CVE Vulnerabilities

CVE-2023-20046

Authentication Bypass by Alternate Name

Published: May 09, 2023 | Modified: Nov 21, 2024
CVSS 3.x
8.8
HIGH
Source:
NVD
CVSS:3.1/AV:N/AC:L/PR:L/UI:N/S:U/C:H/I:H/A:H
CVSS 2.x
RedHat/V2
RedHat/V3
Ubuntu

A vulnerability in the key-based SSH authentication feature of Cisco StarOS Software could allow an authenticated, remote attacker to elevate privileges on an affected device. This vulnerability is due to insufficient validation of user-supplied credentials. An attacker could exploit this vulnerability by sending a valid low-privileged SSH key to an affected device from a host that has an IP address that is configured as the source for a high-privileged user account. A successful exploit could allow the attacker to log in to the affected device through SSH as a high-privileged user. There are workarounds that address this vulnerability.

Weakness

The product performs authentication based on the name of a resource being accessed, or the name of the actor performing the access, but it does not properly check all possible names for that resource or actor.

Affected Software

Name Vendor Start Version End Version
Staros Cisco * 21.22.14 (excluding)
Staros Cisco 21.23.0 (including) 21.23.31 (excluding)
Staros Cisco 21.25.0 (including) 21.25.15 (excluding)
Staros Cisco 21.26.0 (including) 21.26.17 (excluding)
Staros Cisco 21.27.0 (including) 21.27.6 (excluding)
Staros Cisco 21.28.0 (including) 21.28.3 (excluding)
Staros Cisco 21.23.n (including) 21.23.n (including)
Staros Cisco 21.24 (including) 21.24 (including)
Staros Cisco 21.27.m (including) 21.27.m (including)
Staros Cisco 21.28.m (including) 21.28.m (including)

Potential Mitigations

  • Assume all input is malicious.
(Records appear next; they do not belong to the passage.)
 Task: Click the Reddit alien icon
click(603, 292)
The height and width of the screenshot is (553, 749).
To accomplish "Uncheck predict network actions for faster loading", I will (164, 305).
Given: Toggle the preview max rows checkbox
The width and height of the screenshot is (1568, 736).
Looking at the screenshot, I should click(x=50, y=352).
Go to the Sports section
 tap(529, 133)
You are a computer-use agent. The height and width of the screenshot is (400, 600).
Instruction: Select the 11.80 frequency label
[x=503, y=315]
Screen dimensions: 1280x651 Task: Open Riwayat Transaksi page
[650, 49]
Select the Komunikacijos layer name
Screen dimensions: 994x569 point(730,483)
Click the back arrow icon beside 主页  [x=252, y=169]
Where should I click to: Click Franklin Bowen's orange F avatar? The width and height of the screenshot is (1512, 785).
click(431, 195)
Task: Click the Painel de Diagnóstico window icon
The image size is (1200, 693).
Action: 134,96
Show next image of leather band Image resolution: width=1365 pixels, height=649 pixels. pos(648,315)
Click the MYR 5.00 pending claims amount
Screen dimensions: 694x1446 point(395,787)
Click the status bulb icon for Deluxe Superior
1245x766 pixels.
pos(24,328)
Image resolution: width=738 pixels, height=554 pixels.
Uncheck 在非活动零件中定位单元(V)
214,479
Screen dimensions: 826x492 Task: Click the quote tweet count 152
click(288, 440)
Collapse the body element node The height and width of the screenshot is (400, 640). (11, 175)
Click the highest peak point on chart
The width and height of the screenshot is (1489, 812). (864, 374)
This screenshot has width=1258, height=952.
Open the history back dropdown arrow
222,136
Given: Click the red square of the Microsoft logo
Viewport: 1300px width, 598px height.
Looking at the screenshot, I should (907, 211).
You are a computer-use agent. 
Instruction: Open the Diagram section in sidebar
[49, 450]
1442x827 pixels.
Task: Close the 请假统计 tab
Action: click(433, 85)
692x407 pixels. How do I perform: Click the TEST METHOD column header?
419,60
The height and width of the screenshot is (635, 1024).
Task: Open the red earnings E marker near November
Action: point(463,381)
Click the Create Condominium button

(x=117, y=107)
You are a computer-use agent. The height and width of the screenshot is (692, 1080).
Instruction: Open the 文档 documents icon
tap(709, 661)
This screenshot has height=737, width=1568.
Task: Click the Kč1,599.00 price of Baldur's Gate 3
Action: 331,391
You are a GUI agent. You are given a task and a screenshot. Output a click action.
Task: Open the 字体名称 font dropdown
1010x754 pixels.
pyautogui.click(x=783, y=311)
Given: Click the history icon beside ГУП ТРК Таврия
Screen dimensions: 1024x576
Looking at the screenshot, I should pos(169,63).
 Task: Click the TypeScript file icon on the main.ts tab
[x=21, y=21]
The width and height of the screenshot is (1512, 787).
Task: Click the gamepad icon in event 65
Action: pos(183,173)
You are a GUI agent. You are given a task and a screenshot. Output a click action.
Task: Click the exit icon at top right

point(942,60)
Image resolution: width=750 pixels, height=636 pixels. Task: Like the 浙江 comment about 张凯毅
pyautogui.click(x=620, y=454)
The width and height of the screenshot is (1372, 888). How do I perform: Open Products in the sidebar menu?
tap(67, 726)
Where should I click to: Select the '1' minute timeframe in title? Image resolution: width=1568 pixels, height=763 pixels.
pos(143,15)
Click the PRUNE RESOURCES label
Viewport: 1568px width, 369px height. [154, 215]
Use an “accept known good” input validation strategy, i.e., use a list of acceptable inputs that strictly conform to specifications. Reject any input that does not strictly conform to specifications, or transform it into something that does.
  • When performing input validation, consider all potentially relevant properties, including length, type of input, the full range of acceptable values, missing or extra inputs, syntax, consistency across related fields, and conformance to business rules. As an example of business rule logic, “boat” may be syntactically valid because it only contains alphanumeric characters, but it is not valid if the input is only expected to contain colors such as “red” or “blue.”
  • Do not rely exclusively on looking for malicious or malformed inputs. This is likely to miss at least one undesirable input, especially if the code’s environment changes. This can give attackers enough room to bypass the intended validation. However, denylists can be useful for detecting potential attacks or determining which inputs are so malformed that they should be rejected outright.